Według OMT-Consult szczególnie zagrożone są regiony Dalekiego Wschodu. W innych regionach, gdzie stacje benzynowe jeszcze nie zostały zamknięte, dostawy benzyny są jednak ograniczone.

Jak zareaguje Kreml?

Embargo na eksport paliwa miało początkowo obowiązywać do końca sierpnia, ale zostało przedłużone do końca 2025 roku. Rosja importuje obecnie coraz więcej benzyny z Białorusi, ale nawet to nie łagodzi niedoborów.

Według gazety „Kommiersant” wicepremier Aleksandr Nowak zaproponował zniesienie ceł na import z Chin, Korei Południowej i Singapuru, aby zapewnić dostawy z tych krajów. Kolejna inicjatywa przewiduje zezwolenie producentom na stosowanie monometyloaminy, dodatku zwiększającego liczbę oktanową, który umożliwia produkcję benzyny z surowców niskiej jakości. Rosja zakazała jej stosowania w 2016 roku, dostosowując się tym samym do europejskich norm emisji.

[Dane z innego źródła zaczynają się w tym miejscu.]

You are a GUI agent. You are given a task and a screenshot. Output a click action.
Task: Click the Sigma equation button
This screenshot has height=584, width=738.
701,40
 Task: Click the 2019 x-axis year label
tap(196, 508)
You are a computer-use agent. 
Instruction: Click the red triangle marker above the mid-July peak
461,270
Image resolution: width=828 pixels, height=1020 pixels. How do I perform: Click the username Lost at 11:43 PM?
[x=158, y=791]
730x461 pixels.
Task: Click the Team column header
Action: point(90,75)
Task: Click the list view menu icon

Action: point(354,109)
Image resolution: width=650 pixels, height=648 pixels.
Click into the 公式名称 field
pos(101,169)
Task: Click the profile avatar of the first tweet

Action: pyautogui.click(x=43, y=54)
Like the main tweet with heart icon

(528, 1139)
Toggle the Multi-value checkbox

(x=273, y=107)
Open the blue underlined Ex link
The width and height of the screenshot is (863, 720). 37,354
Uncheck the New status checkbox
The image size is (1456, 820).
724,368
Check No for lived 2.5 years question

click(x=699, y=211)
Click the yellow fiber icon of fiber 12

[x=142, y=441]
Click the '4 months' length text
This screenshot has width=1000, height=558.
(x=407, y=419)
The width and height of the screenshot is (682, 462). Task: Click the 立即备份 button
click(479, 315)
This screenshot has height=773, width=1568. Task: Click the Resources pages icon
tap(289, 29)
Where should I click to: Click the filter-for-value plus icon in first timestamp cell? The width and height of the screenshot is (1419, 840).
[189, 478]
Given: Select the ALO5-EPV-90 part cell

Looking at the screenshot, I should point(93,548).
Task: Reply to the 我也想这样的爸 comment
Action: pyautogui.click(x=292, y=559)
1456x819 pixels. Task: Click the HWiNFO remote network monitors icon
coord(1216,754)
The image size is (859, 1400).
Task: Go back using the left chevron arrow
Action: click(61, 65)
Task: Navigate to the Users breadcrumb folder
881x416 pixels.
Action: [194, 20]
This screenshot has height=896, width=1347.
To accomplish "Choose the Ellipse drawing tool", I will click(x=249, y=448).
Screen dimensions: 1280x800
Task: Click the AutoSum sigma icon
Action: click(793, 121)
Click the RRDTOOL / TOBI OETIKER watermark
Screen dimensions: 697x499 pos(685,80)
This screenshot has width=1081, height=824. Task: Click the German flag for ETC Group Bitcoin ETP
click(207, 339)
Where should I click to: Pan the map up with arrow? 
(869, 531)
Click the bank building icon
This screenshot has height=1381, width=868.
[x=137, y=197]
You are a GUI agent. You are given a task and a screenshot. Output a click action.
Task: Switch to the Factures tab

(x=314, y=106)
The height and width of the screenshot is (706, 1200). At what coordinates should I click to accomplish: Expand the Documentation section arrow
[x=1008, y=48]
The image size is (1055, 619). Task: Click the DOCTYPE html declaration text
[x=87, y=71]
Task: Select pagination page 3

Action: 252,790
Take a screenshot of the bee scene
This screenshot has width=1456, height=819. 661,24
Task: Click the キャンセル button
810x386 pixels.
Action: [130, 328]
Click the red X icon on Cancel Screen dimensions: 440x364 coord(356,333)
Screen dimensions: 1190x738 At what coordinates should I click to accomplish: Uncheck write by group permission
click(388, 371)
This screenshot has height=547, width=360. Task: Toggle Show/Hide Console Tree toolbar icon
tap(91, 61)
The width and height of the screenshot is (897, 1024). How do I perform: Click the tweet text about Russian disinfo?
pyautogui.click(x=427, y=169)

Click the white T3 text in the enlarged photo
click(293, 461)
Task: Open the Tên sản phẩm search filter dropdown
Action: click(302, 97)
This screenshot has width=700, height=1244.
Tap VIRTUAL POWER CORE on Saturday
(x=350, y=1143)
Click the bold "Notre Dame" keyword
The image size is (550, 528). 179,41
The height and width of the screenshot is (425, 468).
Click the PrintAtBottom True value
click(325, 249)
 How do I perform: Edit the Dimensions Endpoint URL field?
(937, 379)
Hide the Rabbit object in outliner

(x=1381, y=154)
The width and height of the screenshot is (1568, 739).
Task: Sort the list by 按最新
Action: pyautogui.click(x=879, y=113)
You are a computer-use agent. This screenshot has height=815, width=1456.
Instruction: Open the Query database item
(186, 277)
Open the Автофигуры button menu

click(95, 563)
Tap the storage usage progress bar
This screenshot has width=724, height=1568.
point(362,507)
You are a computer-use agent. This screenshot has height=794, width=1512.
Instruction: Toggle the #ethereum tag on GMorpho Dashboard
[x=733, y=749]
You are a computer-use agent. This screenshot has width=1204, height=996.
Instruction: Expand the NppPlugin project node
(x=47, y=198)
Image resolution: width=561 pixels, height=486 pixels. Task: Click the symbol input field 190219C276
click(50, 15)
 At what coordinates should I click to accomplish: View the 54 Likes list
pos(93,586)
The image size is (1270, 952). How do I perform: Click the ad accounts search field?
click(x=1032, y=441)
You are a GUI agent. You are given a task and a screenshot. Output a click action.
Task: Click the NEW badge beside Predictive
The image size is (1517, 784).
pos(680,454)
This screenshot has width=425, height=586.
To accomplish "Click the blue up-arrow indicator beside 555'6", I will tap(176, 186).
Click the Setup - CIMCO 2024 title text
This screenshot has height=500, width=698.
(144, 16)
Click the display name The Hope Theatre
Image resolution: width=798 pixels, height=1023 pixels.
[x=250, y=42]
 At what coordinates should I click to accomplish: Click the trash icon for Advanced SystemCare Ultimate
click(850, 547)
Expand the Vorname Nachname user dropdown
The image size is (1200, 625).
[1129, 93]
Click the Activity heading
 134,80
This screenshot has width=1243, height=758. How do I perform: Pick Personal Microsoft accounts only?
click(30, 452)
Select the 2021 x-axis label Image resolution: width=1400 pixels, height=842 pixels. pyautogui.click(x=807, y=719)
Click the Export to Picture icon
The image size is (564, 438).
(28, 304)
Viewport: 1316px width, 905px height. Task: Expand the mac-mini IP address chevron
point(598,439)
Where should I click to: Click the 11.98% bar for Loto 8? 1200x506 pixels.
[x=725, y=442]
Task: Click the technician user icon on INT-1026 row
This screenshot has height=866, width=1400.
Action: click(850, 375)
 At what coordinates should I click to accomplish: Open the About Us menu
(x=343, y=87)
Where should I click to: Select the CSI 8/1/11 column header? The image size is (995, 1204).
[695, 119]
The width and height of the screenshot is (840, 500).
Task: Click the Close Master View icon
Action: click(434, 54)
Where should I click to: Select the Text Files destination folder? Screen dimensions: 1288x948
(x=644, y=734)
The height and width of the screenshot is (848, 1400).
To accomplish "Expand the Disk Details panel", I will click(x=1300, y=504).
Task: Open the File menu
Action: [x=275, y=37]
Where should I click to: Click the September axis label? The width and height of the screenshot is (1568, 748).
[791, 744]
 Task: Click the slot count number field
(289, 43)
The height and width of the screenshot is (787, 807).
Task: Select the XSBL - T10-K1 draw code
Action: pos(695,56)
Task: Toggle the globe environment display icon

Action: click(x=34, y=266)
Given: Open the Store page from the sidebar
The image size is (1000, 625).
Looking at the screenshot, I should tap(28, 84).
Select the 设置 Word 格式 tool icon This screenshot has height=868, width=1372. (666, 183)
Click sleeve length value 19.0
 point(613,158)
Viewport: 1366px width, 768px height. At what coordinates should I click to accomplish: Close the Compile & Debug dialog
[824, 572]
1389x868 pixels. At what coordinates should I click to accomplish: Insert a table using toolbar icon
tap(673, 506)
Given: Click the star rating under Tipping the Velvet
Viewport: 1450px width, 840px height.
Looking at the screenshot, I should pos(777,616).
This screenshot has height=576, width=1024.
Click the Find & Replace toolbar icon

Nie ma jednak pewności czy środki te będą skuteczne, zwłaszcza że ataki dronów trwają nadal. Według Siergieja Wakułenki w niektórych rafineriach „nic już nie działa”. W dłuższej perspektywie rosyjskie władze mogą być zmuszone do rozważenia cichego porozumienia z Ukrainą – dotyczącego wzajemnej rezygnacji z ataków na obiekty energetyczne.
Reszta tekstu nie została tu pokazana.